_Work request_
Write the next part of the opinion piece on the first Bahamas National Debate below, picking up after its final sentence.

_Page excerpt_
==========
Last night, The Bahamas witnessed its very first National Debate in a series of National Debates. It’s not easy to be the first to do something. You’re literally pioneering a path into nothingness, hoping for something, anything, to work.
It’s exceptionally difficult to do something new in a young democracy like The Bahamas. In a community this small and a people so averse to airing their failures, certain things haven’t been done before. Generally speaking, being the first person to loudly and boldly position yourself as the forerunner allows you to dance delicately on a tightrope. It’s a balancing act of being innovative, forward-thinking and history-making while also battling mediocrity, ill-preparedness, and lack of awareness. The debate yesterday shone a very heavy and the brightest of lights on the latter of this waltz. This very-painful-to-watch waltz.
Last night’s debate was fodder for meme culture. Between learning that Martin Luther King Jr. apparently traveled in time to free the slaves, to learning that the answer to depression is less junk food, we’re probably well-stocked on national inside jokes for possibly the next 6 months.
Beyond the clearly visible embarrassing moments of last night’s open mic standup however, here’s what else we learned: There is no political party in this country that is actively discussing policy in their ranks, and if they are, last night’s group was a poor excuse for their translation of said policy.
This may be a bold claim but we saw this showcase itself in the way in which every single candidate on last night’s stage spoke. There was no question asked that was properly answered. What we learnt was that political parties in this country saw the National Debate as an extension of a party rally and no talking point went beyond the superficial soundbite of the mass rallies that these young people have been accustomed to attending.
The Pandemic hasn’t lasted long enough for us to forget the groups of pensioners, taxi drivers and bus drivers that sit down in a McDonald’s and Wendy’s to discuss politics and the ways in which they would do things better. If you close your eyes you probably can envision the exact table they’re sitting at with several copies of “The Tribune” “The Punch” and “The Nassau Guardian” sprawled out among them. The clear-cut difference between a would-be Member of Parliament and someone discussing politics in Wendy’s and McDonald’s is the transition of issues to action. Part of a politician’s job is to create policy solutions and translate ideas into action. At what point does your theory translate to policy and then translate to action?
Here’s why I’m disappointed.
With last night’s debate being the first in the series of National Debates, one in which my generation gets to participate, I didn’t feel properly represented by any of the youth candidates.
==========
_Stored data entries_
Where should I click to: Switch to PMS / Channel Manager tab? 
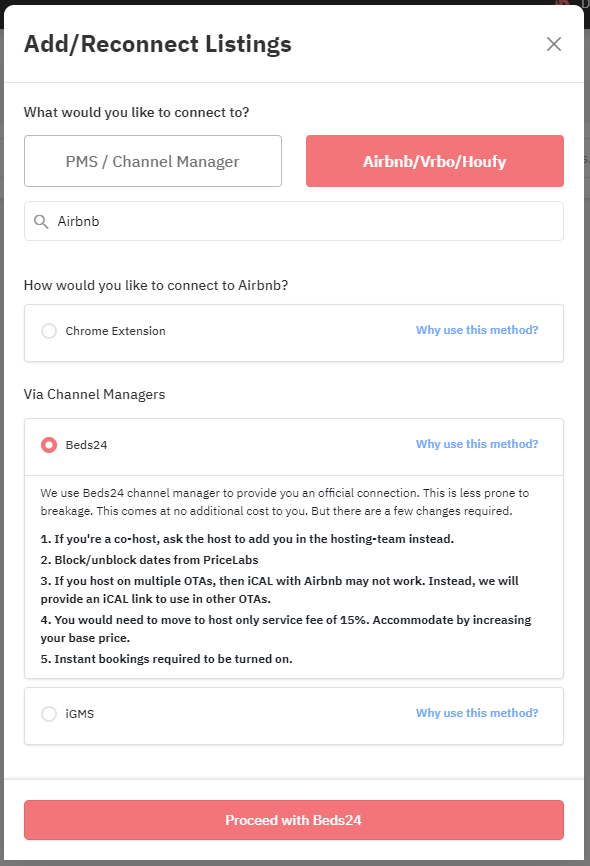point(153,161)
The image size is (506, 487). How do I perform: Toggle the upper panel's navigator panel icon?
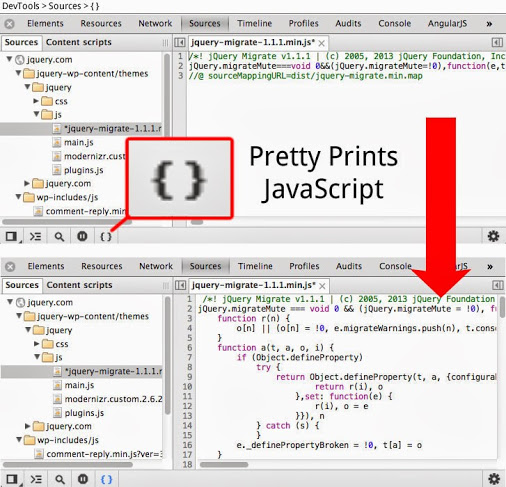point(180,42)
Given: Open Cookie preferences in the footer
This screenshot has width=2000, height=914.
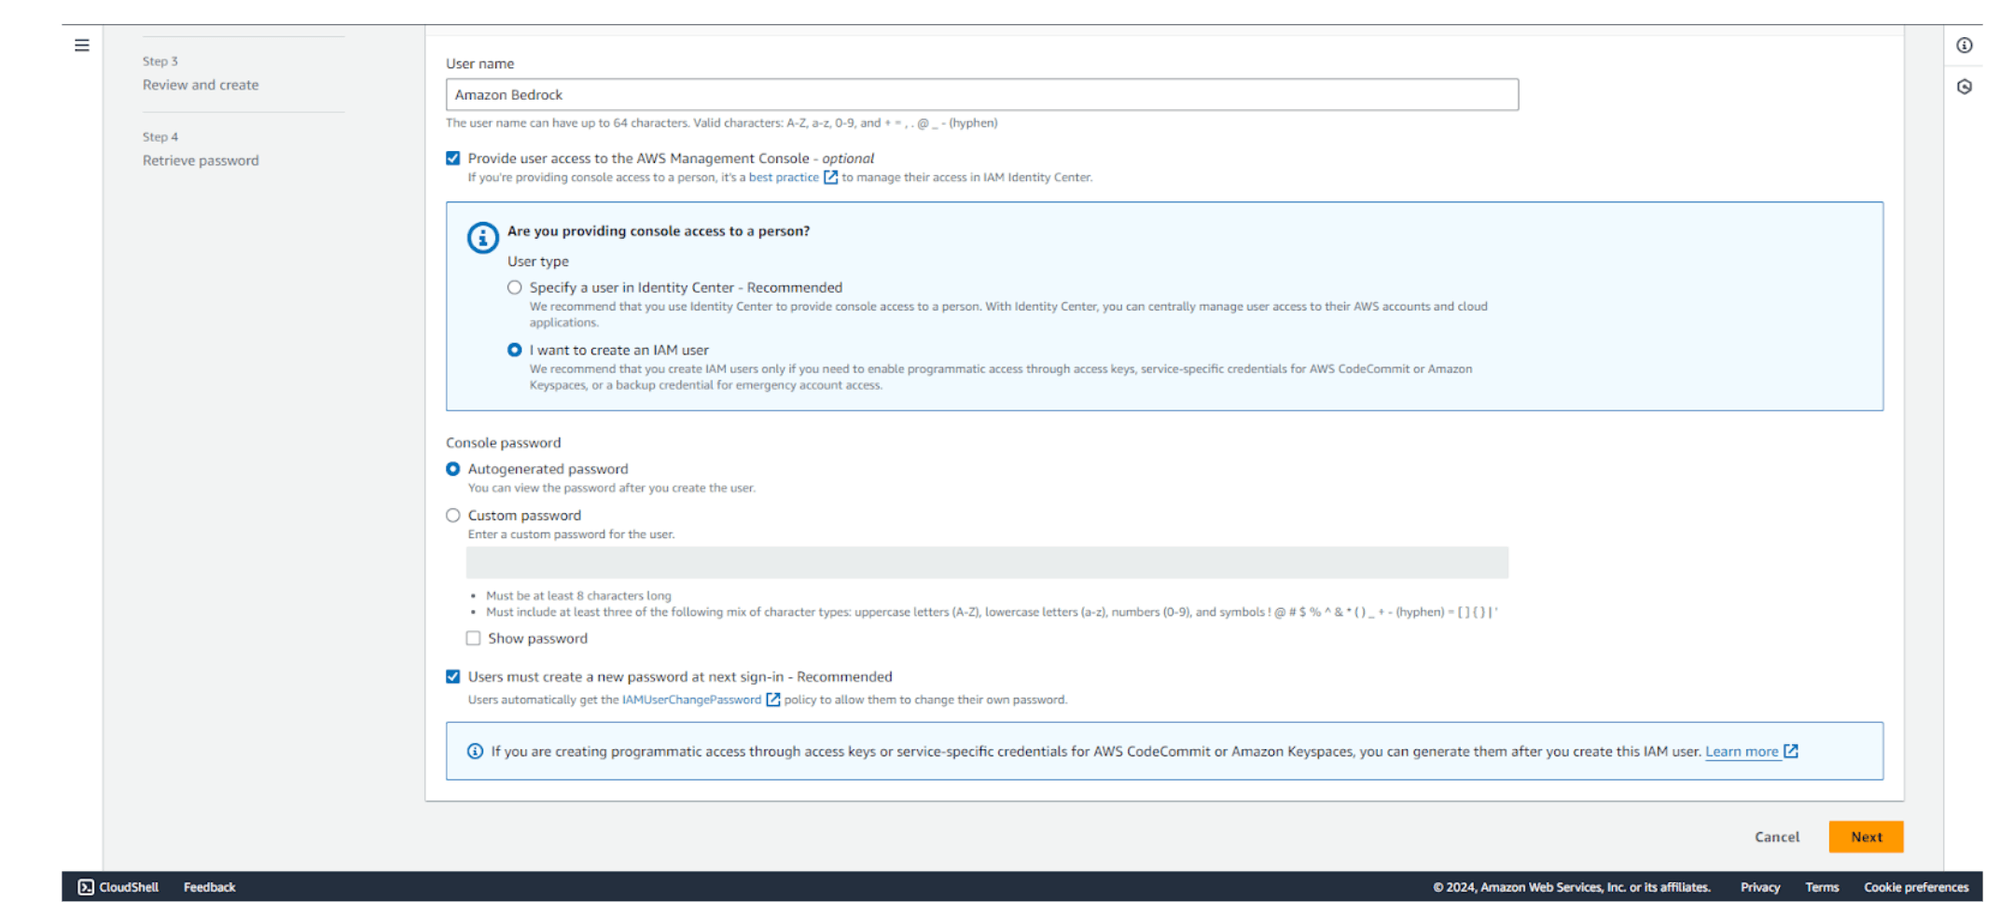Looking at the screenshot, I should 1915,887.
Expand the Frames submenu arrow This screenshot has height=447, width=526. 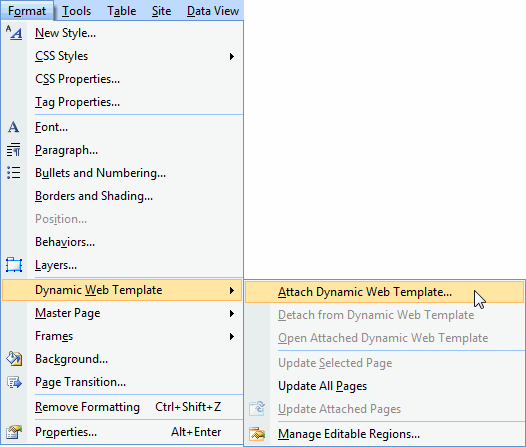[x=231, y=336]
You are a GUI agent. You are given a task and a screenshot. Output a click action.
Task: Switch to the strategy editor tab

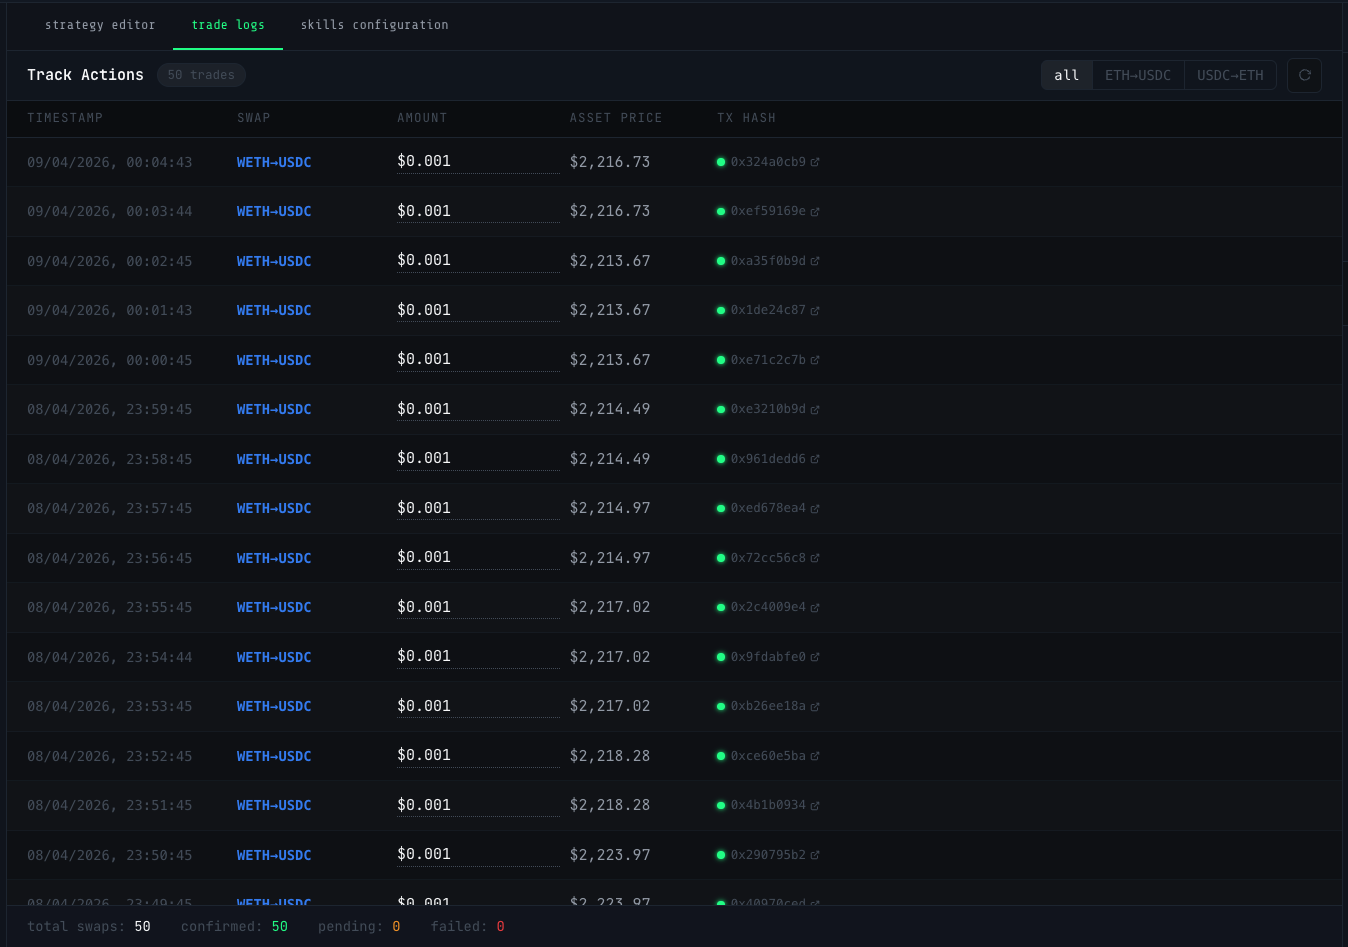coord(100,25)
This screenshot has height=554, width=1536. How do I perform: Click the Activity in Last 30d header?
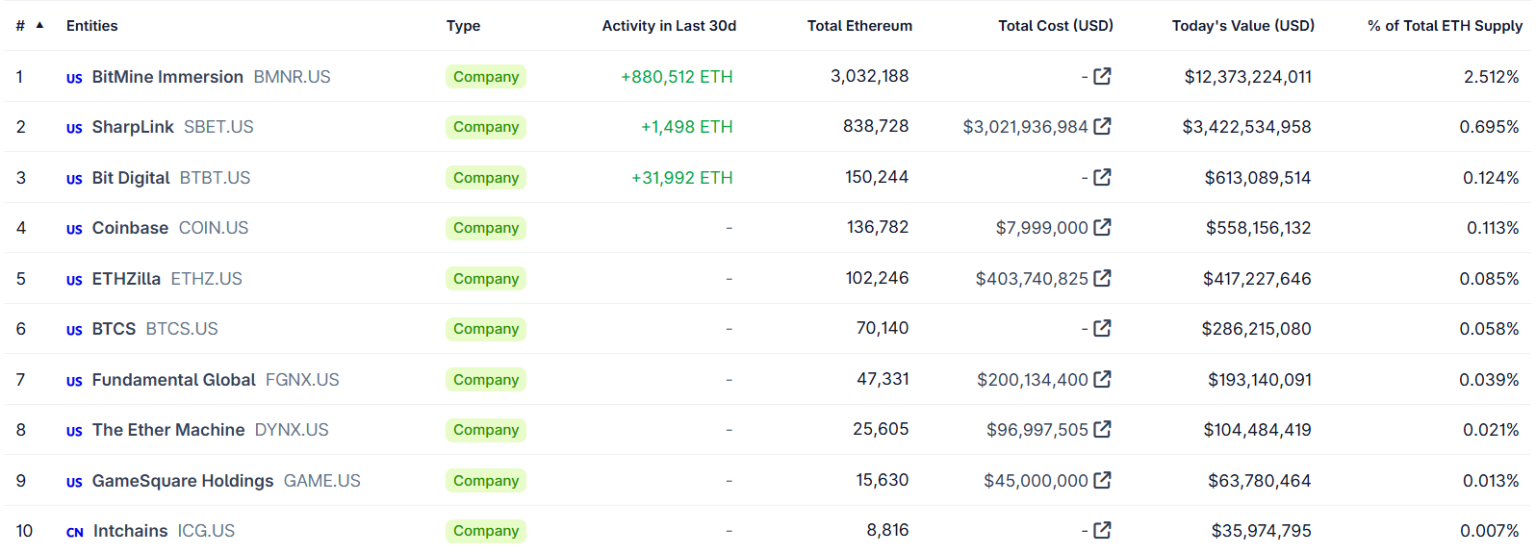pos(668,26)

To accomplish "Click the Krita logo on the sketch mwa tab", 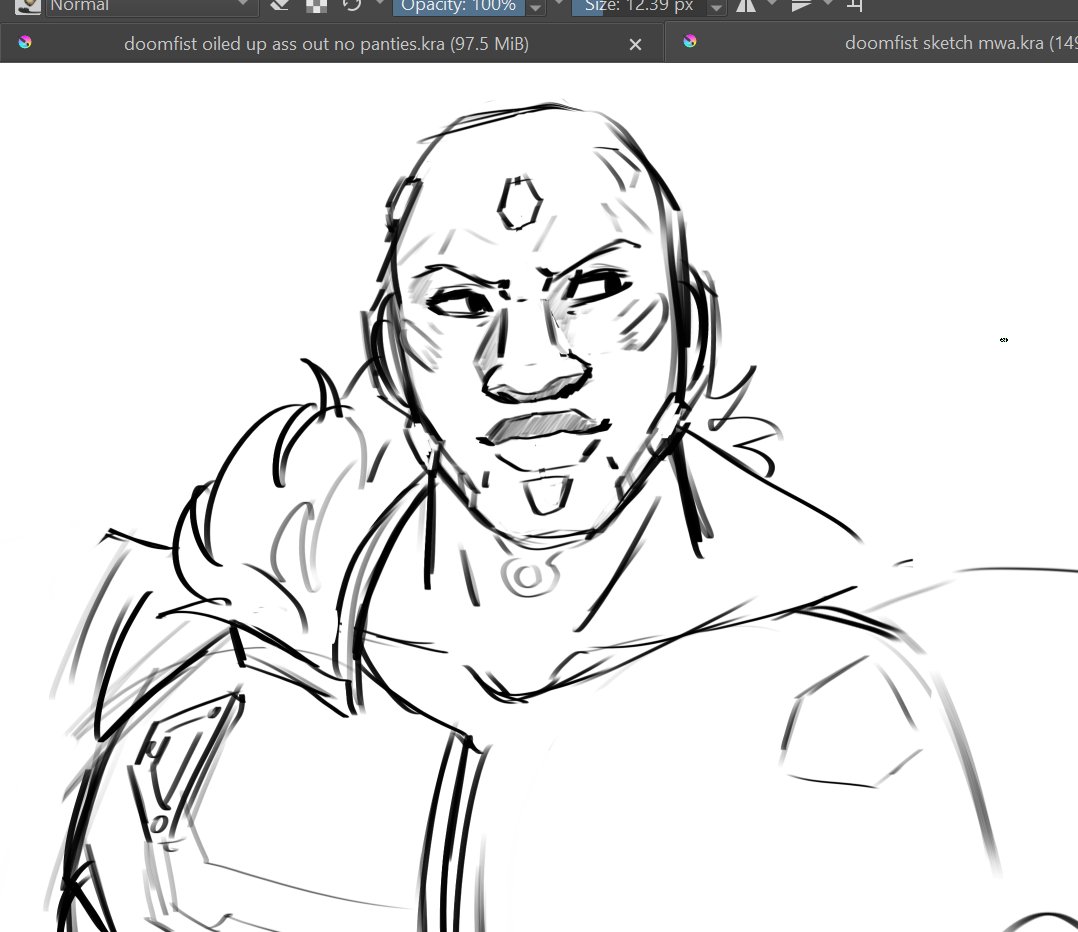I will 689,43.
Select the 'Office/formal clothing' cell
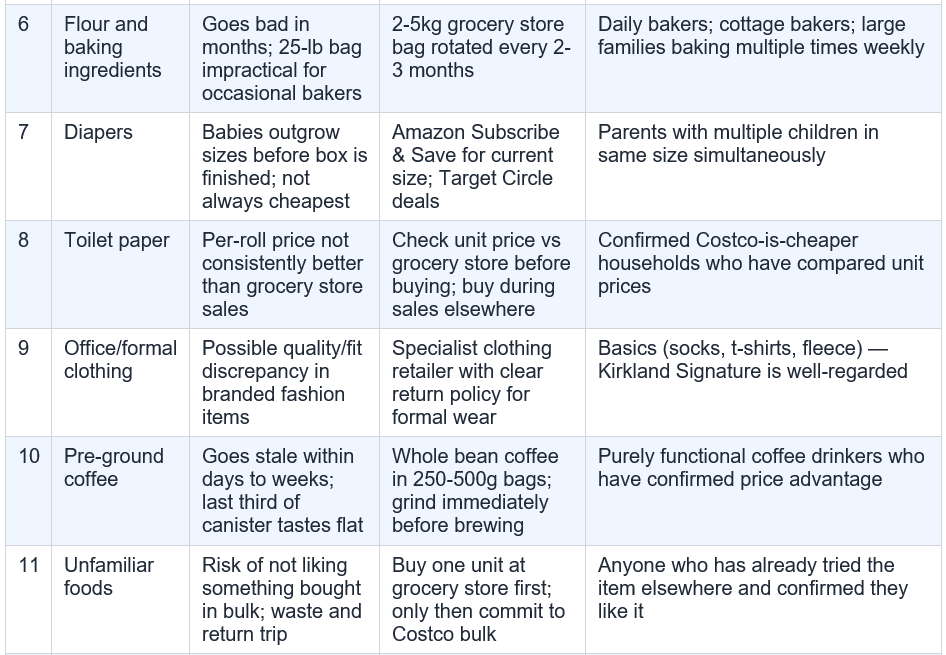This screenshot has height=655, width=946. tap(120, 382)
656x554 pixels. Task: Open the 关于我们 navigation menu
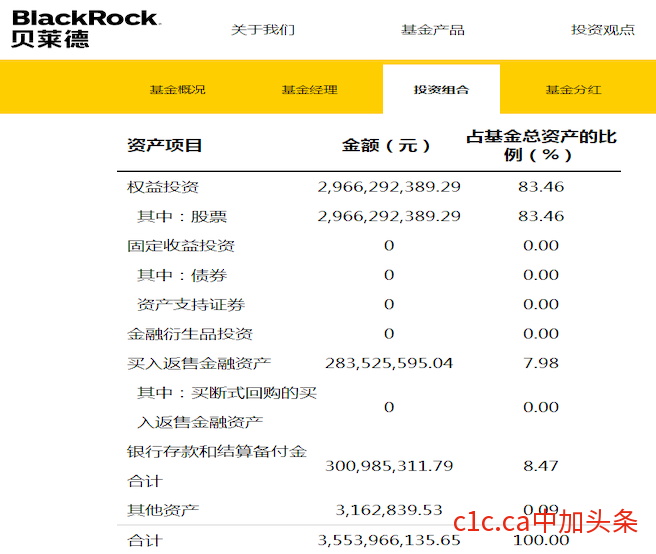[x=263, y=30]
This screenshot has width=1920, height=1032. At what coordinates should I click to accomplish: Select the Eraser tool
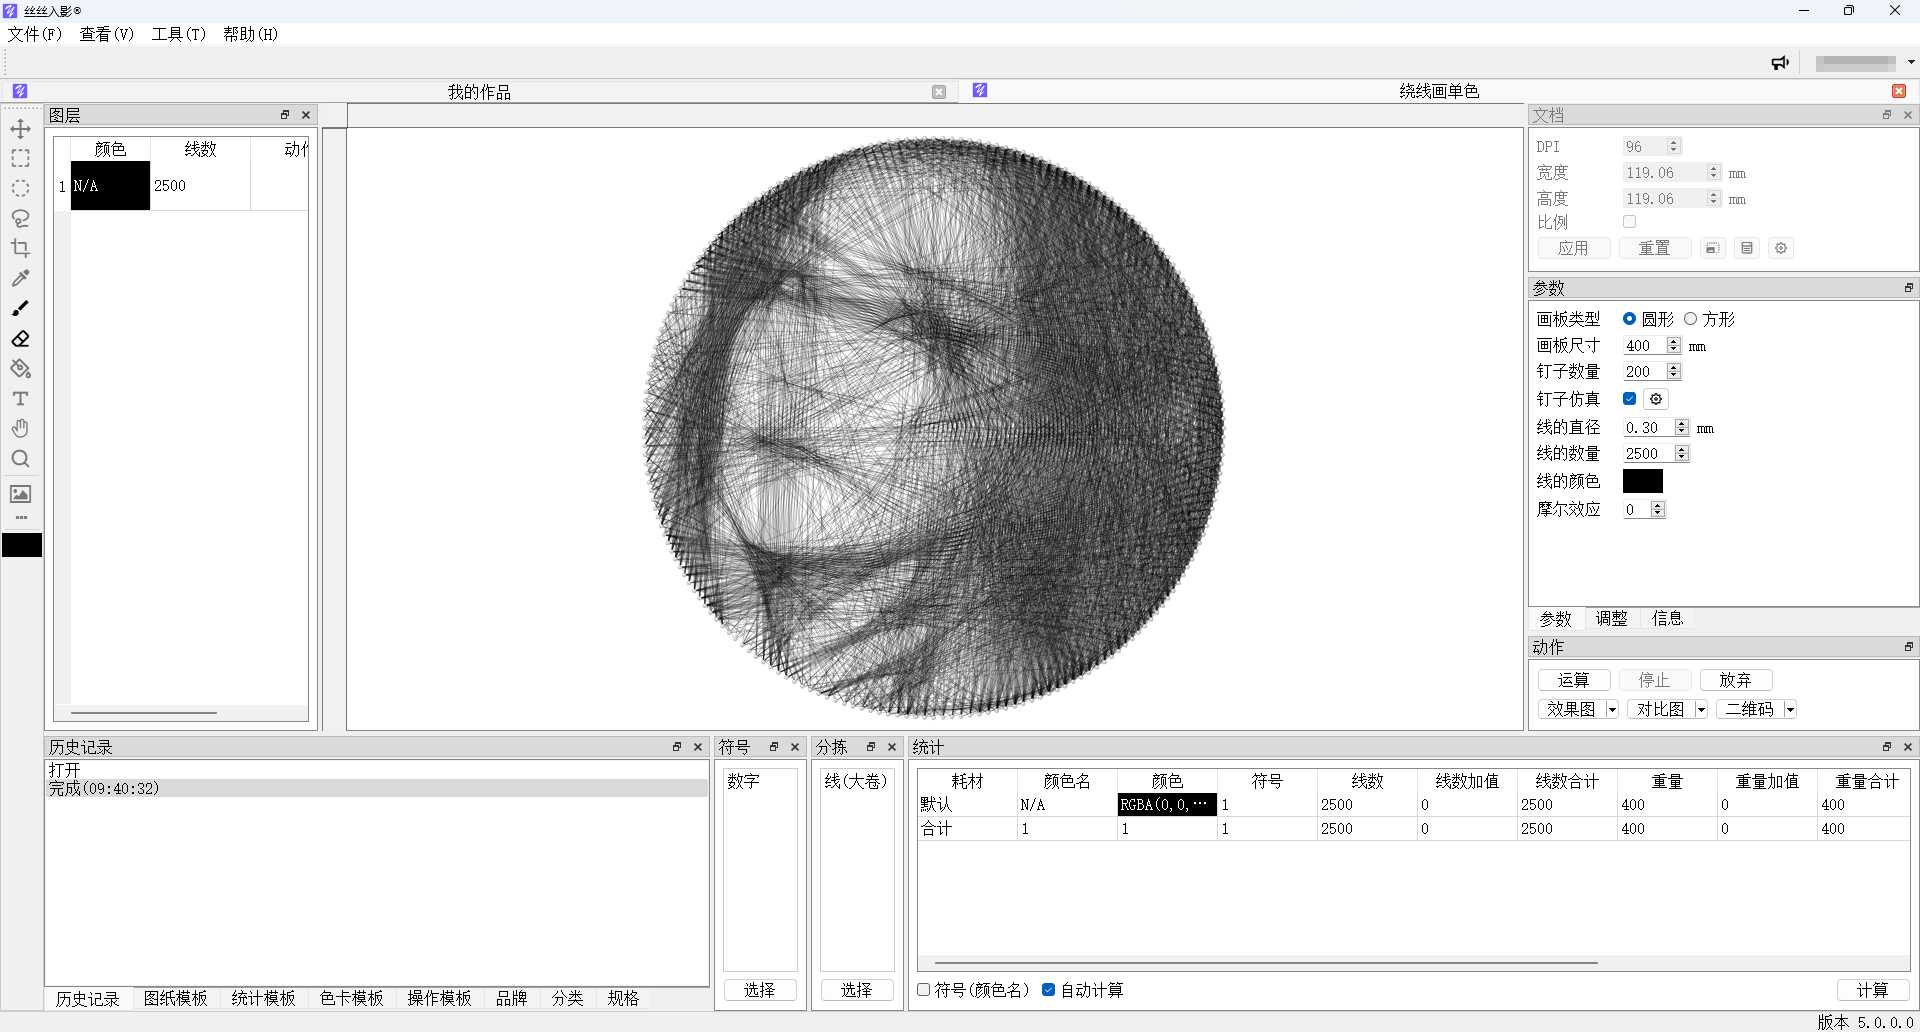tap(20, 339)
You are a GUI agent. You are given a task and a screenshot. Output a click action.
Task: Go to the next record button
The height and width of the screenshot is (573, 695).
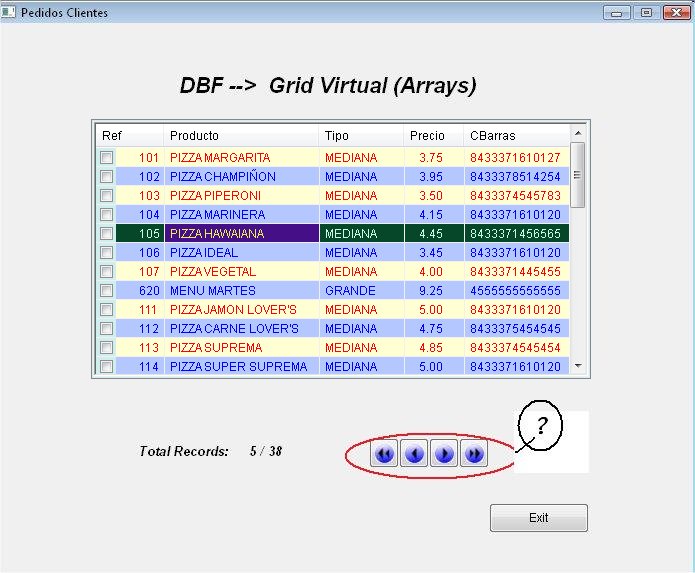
==========
_Answer for this exercise_
Last night we saw a disappointing extension of the flowery words we’ve grown accustomed to hearing during an election season. We heard surface-level answers to deep-rooted issues that every candidate should have been able to properly address on a national platform. I felt disappointed and for fear of sounding hyperbolic, betrayed. I saw women and men the same age as me adopt the methods of our parents and grandparents and the politicians that came before us in the hope of blinding us with a vision they themselves do not even have.
As a millennial on the older side of youth, I thought I would hear a clarion call of other young people willing to not just reinvent the wheel, but to break it. Instead, last night we got a panel of ill-prepared candidates willing to keep the same spare tire that has been rolling around for decades and simply put a shiny new rim on it. This may sound harsh, but none of them represent me.
Dr. Betsy Leimbigler once said “effective policy needs to be actionable. It needs to be feasible and there needs to be a plan. A roadmap.” She’s right and those roadmaps were sorely missing in the debate. In the coming series of debates, all viewers and voters need to be hyper-focused on the way each candidate utilizes the two minutes they are given to address their questions. It’s a simple notion but when you have a candidate fumble with the concept of expunging the records of citizens that have been incarcerated for minor possession of marijuana you’ll understand why this is the method that will separate the politicians from the changemakers.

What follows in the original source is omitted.